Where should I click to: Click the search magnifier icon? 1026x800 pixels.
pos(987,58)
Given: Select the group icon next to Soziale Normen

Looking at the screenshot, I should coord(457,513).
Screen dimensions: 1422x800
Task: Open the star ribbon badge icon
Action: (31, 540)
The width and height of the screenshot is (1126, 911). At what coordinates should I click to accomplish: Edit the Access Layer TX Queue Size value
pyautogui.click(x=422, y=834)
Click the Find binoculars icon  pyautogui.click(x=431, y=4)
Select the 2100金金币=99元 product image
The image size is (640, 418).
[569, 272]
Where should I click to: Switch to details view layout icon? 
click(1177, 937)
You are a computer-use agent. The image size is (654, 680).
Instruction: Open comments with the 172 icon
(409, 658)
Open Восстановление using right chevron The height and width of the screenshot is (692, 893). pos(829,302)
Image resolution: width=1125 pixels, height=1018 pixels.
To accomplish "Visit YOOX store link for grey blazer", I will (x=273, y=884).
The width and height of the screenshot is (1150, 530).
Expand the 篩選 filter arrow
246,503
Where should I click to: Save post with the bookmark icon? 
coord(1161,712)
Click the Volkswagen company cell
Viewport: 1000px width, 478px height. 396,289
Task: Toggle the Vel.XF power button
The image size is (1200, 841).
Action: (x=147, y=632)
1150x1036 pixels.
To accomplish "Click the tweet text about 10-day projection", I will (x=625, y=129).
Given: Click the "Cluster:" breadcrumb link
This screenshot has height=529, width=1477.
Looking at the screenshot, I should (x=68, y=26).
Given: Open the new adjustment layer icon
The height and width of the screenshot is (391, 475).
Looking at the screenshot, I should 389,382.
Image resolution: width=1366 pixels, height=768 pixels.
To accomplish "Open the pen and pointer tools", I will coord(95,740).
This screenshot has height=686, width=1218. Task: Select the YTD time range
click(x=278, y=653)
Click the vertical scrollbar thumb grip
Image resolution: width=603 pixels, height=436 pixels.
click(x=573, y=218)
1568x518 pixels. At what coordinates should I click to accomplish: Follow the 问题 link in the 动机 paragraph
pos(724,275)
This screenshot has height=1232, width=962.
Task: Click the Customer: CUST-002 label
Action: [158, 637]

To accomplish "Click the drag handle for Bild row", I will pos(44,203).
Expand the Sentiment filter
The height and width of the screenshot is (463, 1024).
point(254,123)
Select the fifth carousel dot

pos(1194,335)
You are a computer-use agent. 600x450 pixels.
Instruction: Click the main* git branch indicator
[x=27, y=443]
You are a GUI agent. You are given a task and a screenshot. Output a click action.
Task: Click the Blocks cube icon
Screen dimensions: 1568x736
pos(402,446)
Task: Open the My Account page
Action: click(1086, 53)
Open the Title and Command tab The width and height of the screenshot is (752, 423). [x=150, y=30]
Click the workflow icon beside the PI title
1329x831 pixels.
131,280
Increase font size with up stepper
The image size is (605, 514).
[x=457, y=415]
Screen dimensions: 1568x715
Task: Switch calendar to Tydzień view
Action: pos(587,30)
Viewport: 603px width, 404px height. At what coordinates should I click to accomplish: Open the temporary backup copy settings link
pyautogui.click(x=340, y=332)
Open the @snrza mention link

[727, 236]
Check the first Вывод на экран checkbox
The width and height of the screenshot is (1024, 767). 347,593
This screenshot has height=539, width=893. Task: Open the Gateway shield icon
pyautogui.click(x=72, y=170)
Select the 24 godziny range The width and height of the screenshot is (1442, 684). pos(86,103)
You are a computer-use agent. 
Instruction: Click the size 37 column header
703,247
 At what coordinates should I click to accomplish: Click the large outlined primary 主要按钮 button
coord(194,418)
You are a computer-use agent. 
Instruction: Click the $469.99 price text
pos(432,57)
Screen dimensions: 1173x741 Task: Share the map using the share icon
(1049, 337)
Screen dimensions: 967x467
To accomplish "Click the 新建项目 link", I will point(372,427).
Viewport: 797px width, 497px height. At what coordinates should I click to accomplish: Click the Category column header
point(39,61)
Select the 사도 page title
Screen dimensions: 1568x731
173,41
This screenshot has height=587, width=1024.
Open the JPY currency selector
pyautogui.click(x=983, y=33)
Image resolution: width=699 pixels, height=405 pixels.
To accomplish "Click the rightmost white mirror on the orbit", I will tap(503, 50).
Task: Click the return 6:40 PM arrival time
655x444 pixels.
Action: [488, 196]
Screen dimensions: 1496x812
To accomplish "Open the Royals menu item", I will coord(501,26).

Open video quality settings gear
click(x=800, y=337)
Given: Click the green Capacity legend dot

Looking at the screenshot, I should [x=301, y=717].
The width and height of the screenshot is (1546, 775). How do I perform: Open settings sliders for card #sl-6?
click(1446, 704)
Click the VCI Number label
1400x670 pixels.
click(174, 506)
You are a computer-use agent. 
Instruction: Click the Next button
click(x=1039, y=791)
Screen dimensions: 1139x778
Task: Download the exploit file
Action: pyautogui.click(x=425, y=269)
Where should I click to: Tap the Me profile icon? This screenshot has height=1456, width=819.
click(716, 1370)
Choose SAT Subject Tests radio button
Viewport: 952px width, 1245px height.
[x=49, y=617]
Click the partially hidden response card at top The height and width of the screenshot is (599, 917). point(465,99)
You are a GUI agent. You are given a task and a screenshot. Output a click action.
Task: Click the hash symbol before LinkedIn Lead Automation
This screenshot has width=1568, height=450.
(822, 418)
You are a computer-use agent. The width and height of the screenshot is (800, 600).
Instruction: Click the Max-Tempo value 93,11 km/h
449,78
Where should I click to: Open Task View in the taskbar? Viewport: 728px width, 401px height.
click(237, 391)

**About this task**.
Could you restate, word for word, every line from the one containing "Task: Click the hash" through the last line of the records above, and nothing more?

**Solved problem**.
Task: Click the hash symbol before LinkedIn Lead Automation
This screenshot has width=1568, height=450.
(822, 418)
You are a computer-use agent. The width and height of the screenshot is (800, 600).
Instruction: Click the Max-Tempo value 93,11 km/h
449,78
Where should I click to: Open Task View in the taskbar? Viewport: 728px width, 401px height.
click(237, 391)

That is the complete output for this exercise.